A contingent of about 200 U.S. Marines will soon arrive in Darwin, northern Australia. They are the forerunners of a bigger force of up to 2,500 marines agreed in November by leaders of the two allies.
Singapore has offered basing facilities to several high-speed Littoral Combat Ships being brought into service with the U.S. Navy, while U.S. ally the Philippines is negotiating with Washington to hold more military training exercises with the U.S. in the Philippines and increase U.S. Navy access to Philippine ports.
Vietnam is in the midst of a major military buildup to protect its interests in the South China Sea, following similar moves by Malaysia.
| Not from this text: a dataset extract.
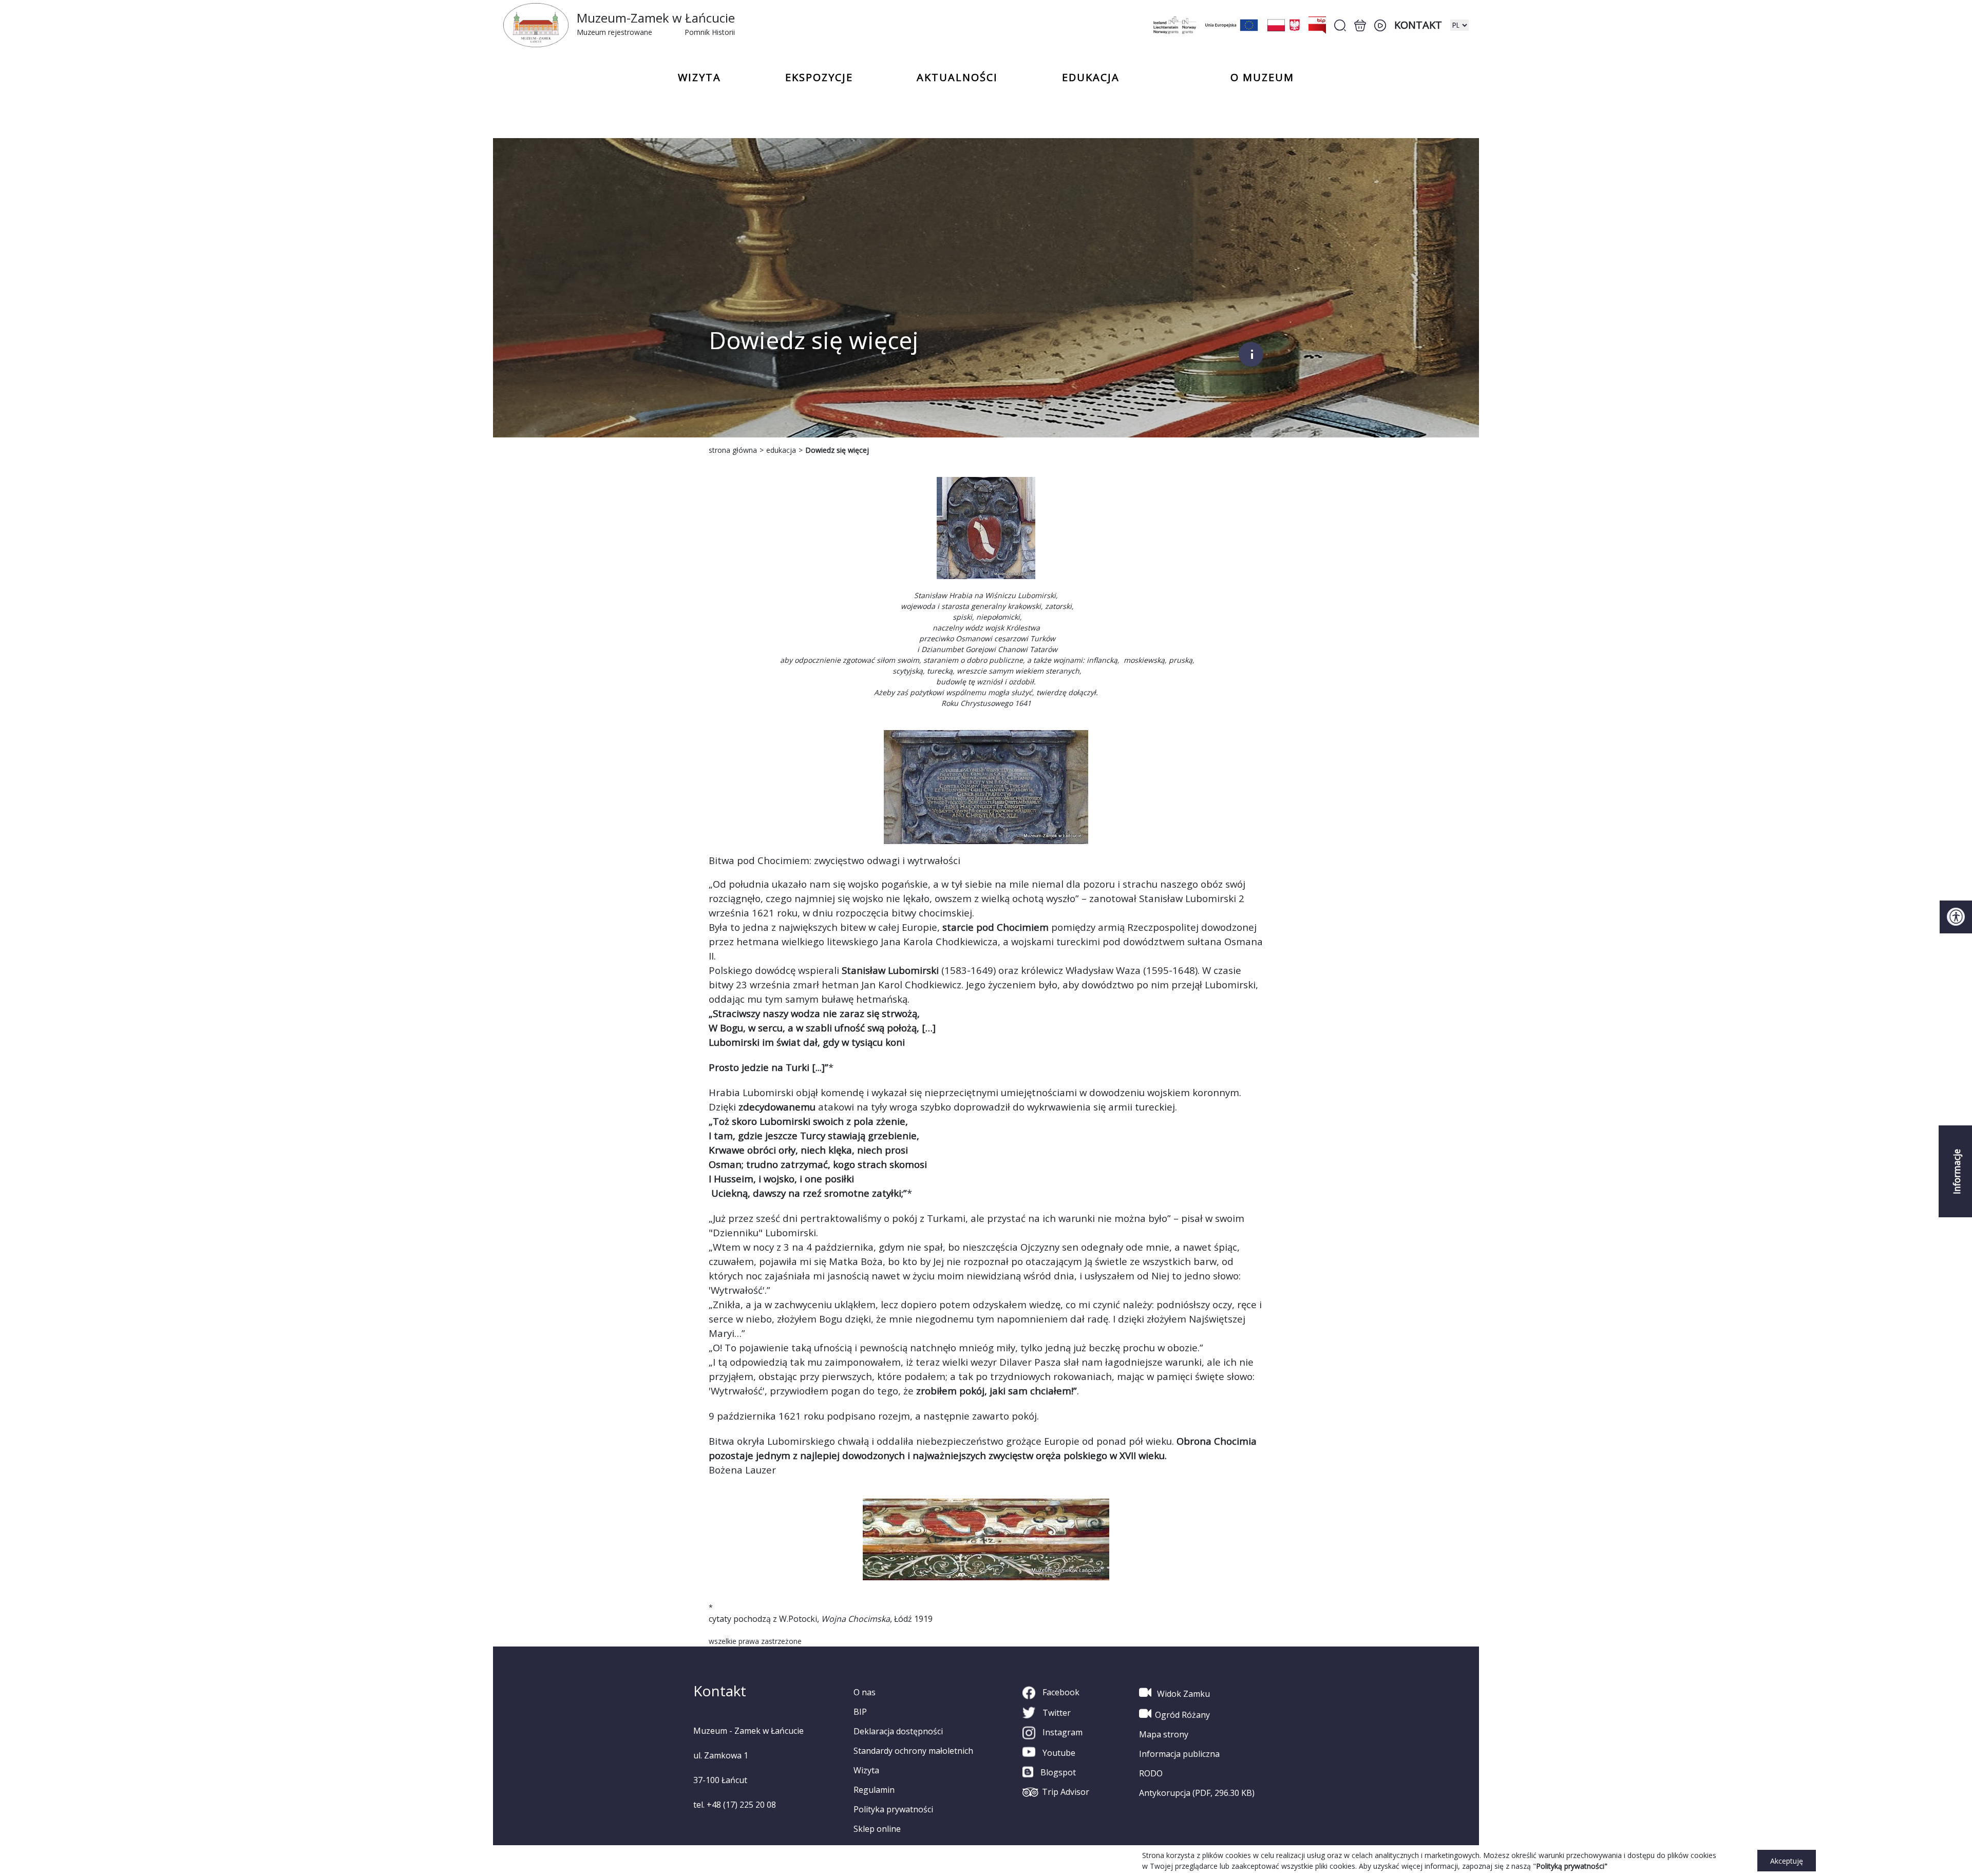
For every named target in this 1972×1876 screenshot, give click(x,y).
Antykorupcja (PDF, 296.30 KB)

The U.S. Marines will rotate through bases in northern Australia for training and exercises, underscoring what President Barack Obama said was U.S. determination to play a larger and long-term role in shaping the region and its future, despite looming hefty cuts in America’s defense budget.
Obama reaffirmed in South Korea recently that reductions in defense spending would not come at the expense of the Asia-Pacific. “America’s armed forces are going to stay ready for the full range of contingencies and threats,” he said.
Japan and the U.S. are expected to finalize an agreement later this month to relocate 4,700 U.S. Marines from the Japanese island of Okinawa to Guam, a U.S. territory and major military base in the western Pacific.
The Yomiuri Shimbun reported that the new force layout would divide the Marine Corps command, ground force, air and logistic units into an arc of bases forming a flank along the eastern seaboard of China.
Marines are the spearhead of U.S. forces deployed in the Asia-Pacific region. The Yomiuri said that spreading them more widely across the region was designed to make any foreign attack on their bases more difficult, counter the growing military strength of China, and better prepare for any future disaster relief and humanitarian aid efforts.
The U.S. is also realigning its forces in the western Pacific to focus more of them on maintaining stability in Southeast Asia and protecting the shipping and energy supply lines that run through the Indian Ocean to East Asian economies that are key drivers of global growth.